What is expected >>
Pictures in the material below are to be left out, and only the lines from the line with "Image resolution: width=800" up to and including the line with "The image size is (670, 429)." are to be written out exactly.

Provided records >>
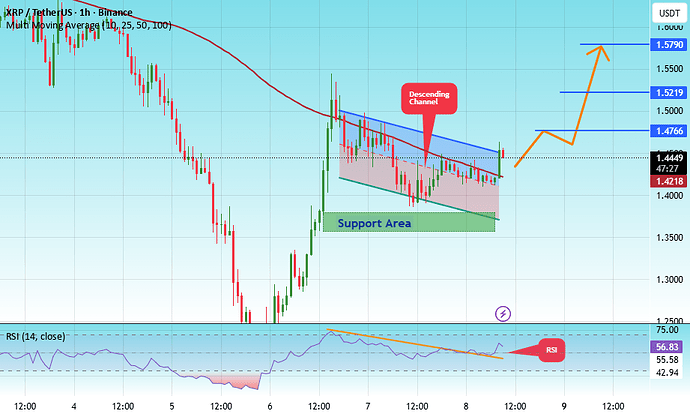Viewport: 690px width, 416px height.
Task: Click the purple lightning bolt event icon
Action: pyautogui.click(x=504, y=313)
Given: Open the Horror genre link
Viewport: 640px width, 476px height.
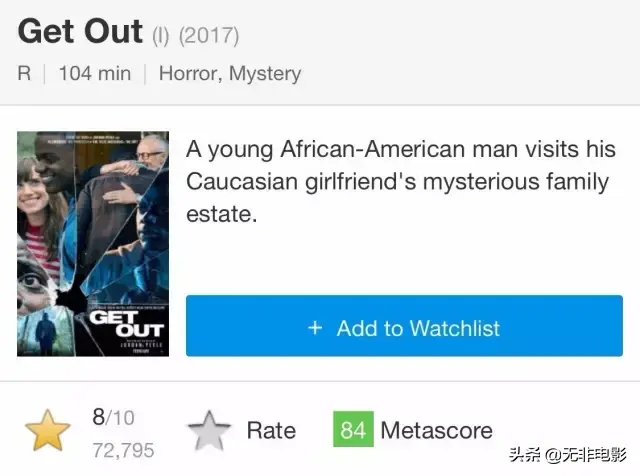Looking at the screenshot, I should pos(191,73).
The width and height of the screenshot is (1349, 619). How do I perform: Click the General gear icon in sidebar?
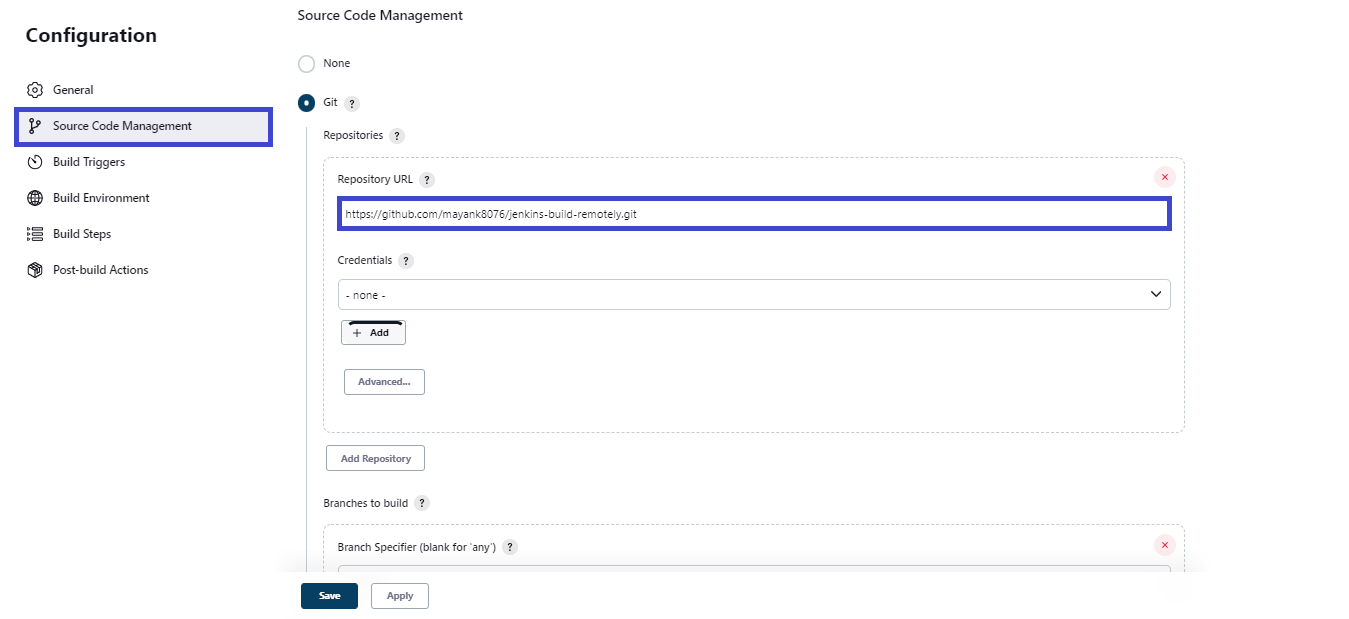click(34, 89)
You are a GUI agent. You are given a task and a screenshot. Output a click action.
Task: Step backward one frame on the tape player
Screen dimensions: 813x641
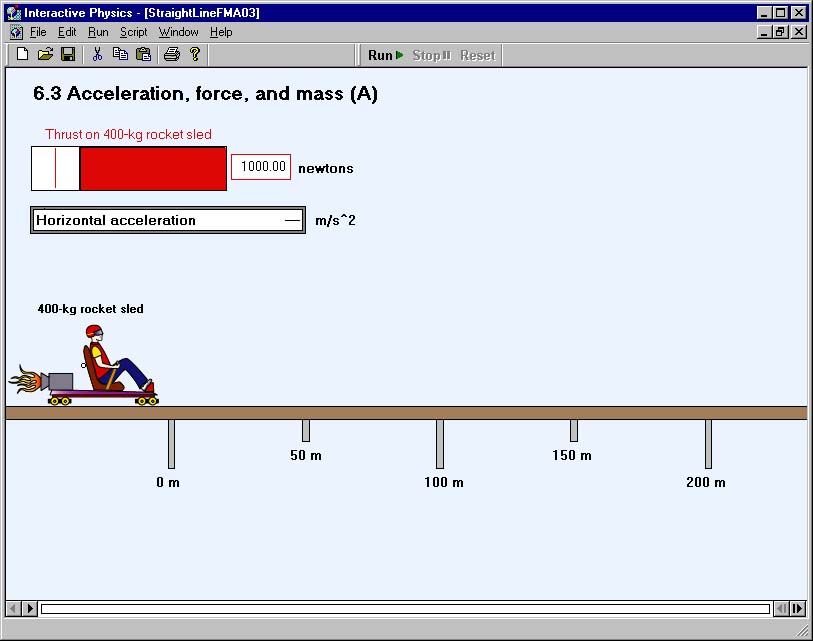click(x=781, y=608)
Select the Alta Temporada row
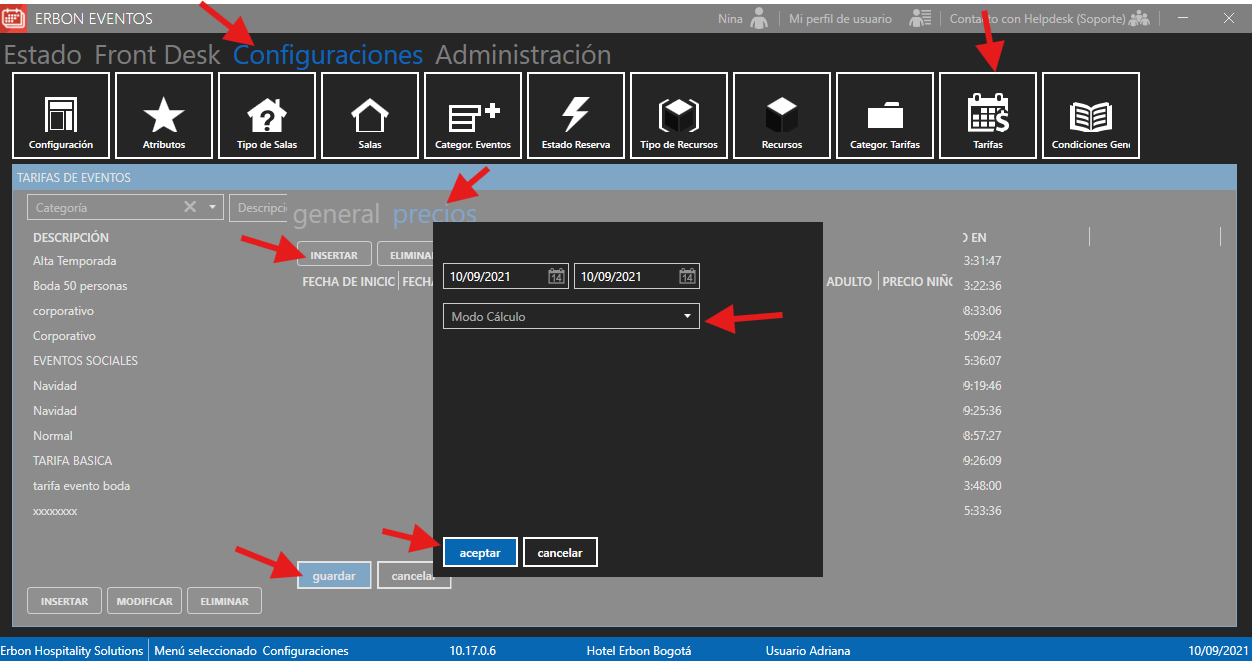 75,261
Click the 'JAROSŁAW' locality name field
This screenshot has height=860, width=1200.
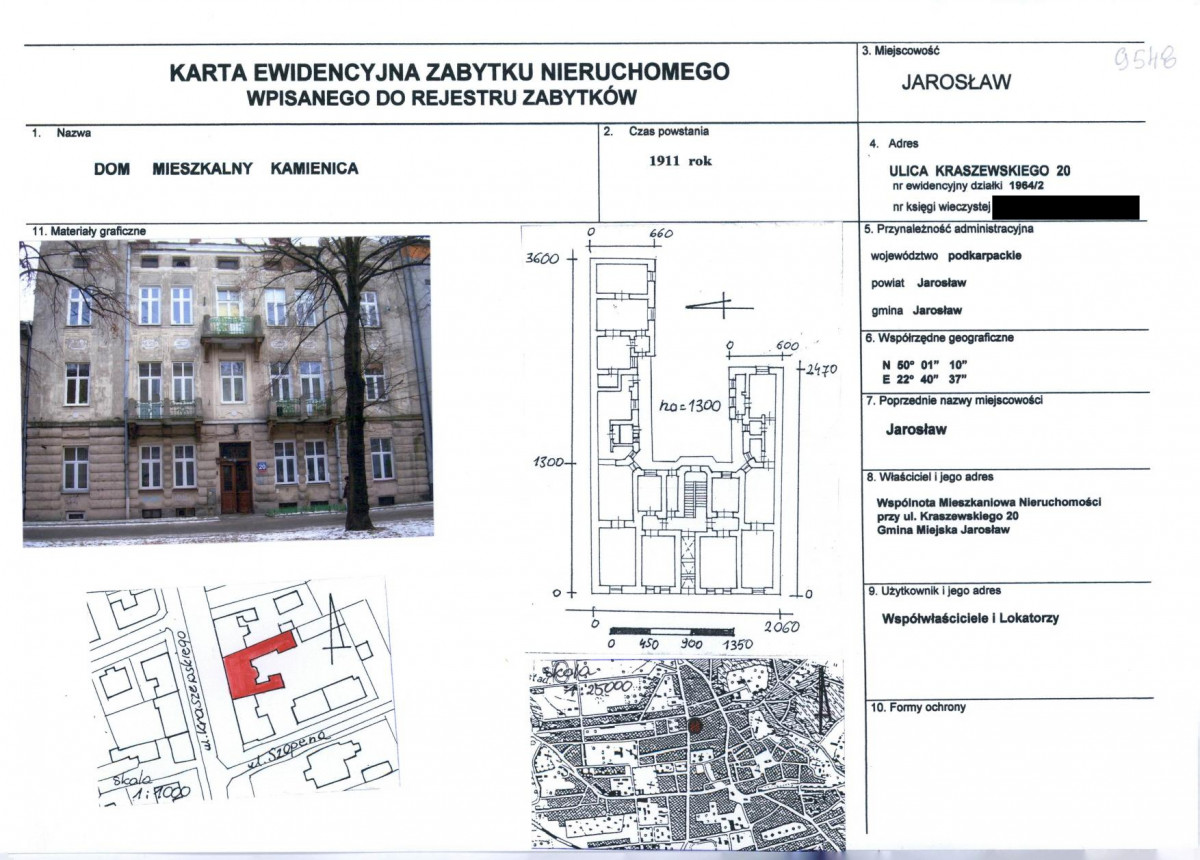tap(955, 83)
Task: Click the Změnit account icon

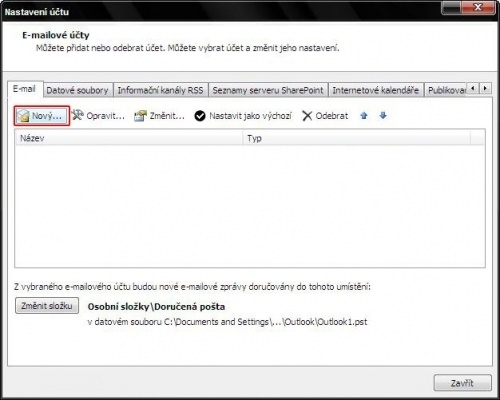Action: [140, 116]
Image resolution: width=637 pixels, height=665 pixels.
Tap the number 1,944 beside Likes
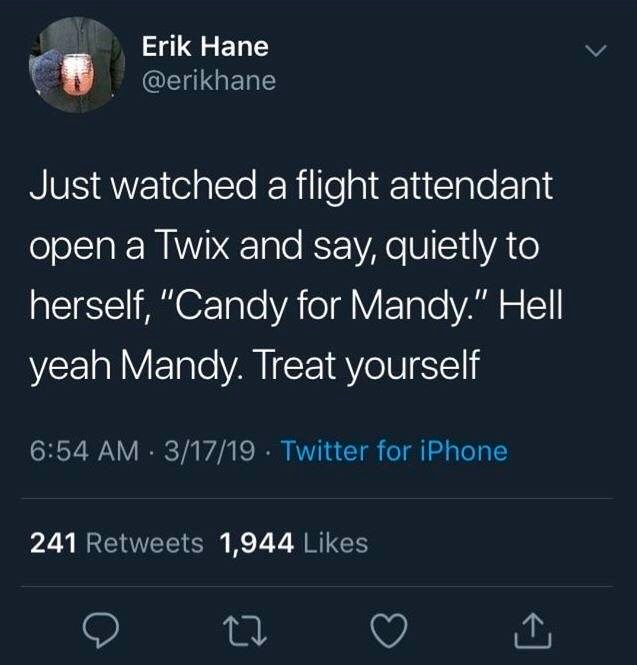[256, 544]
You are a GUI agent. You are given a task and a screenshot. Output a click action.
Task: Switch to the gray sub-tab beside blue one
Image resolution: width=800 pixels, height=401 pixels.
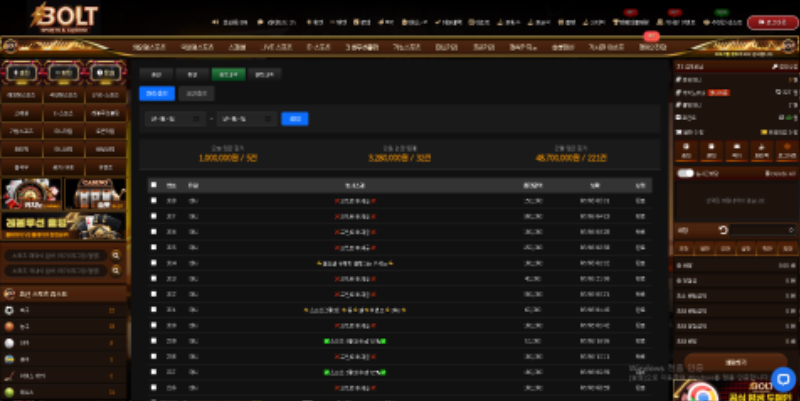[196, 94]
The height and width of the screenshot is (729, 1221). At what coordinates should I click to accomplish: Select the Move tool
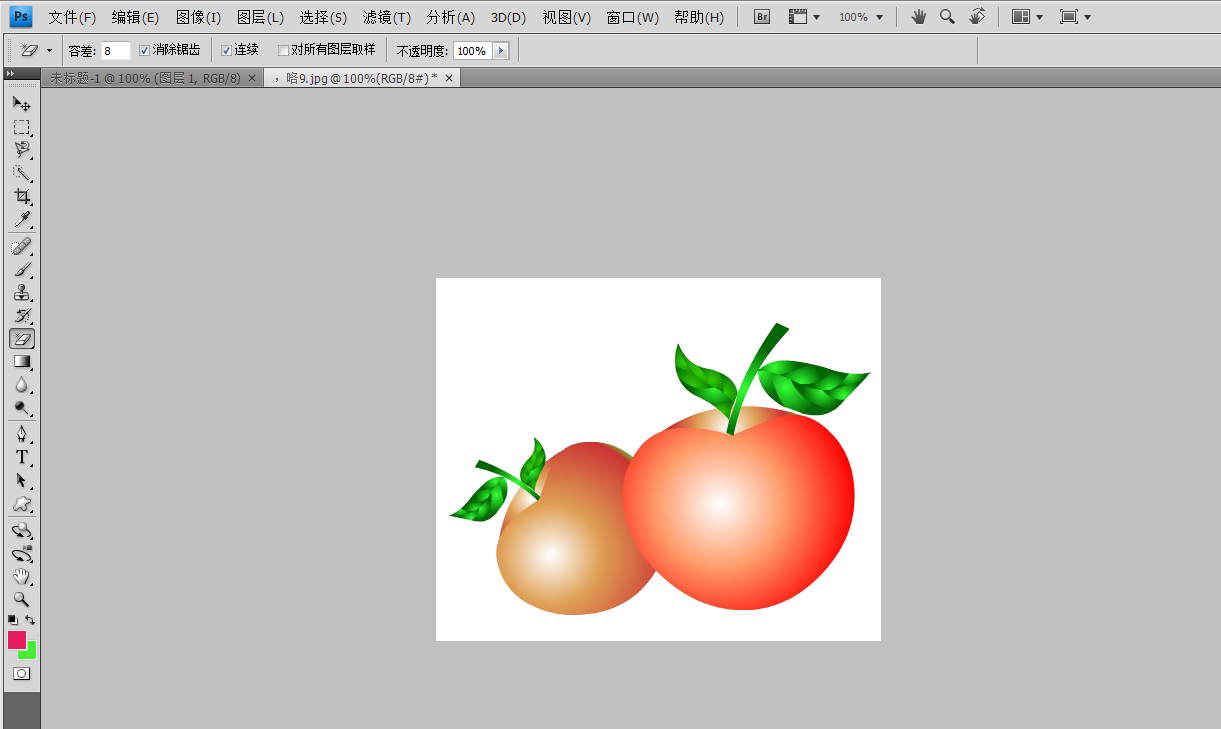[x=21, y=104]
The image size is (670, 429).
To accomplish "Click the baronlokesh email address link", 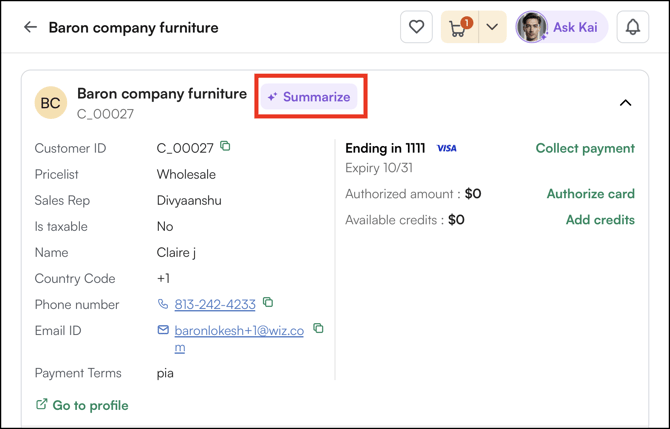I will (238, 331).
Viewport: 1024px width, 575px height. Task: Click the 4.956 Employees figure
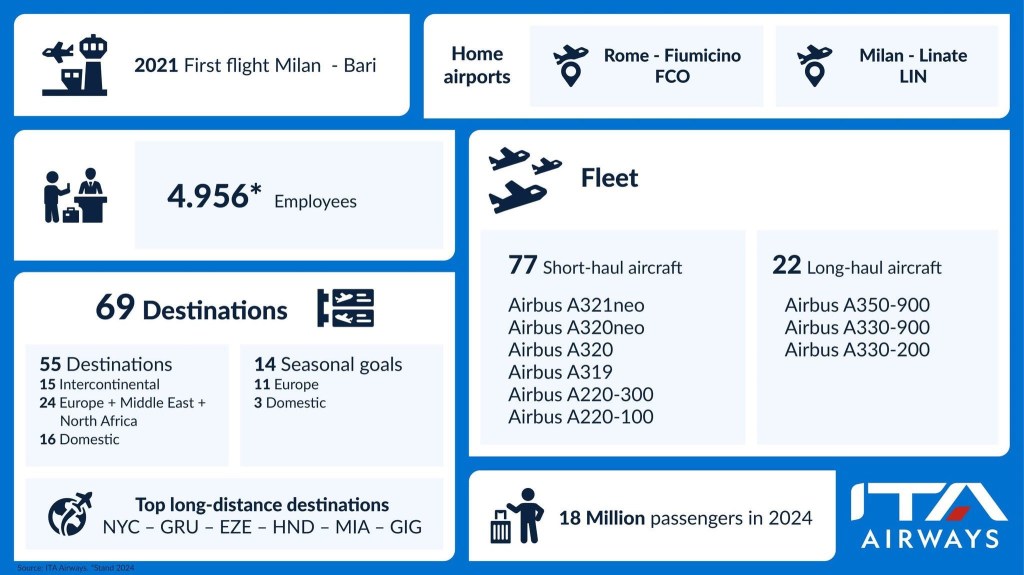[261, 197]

Response to this exercise >>
Image resolution: width=800 pixels, height=401 pixels.
[196, 94]
The height and width of the screenshot is (729, 1221). At what coordinates should I click to accomplish: Select the Move tool
[x=21, y=104]
The image size is (670, 429).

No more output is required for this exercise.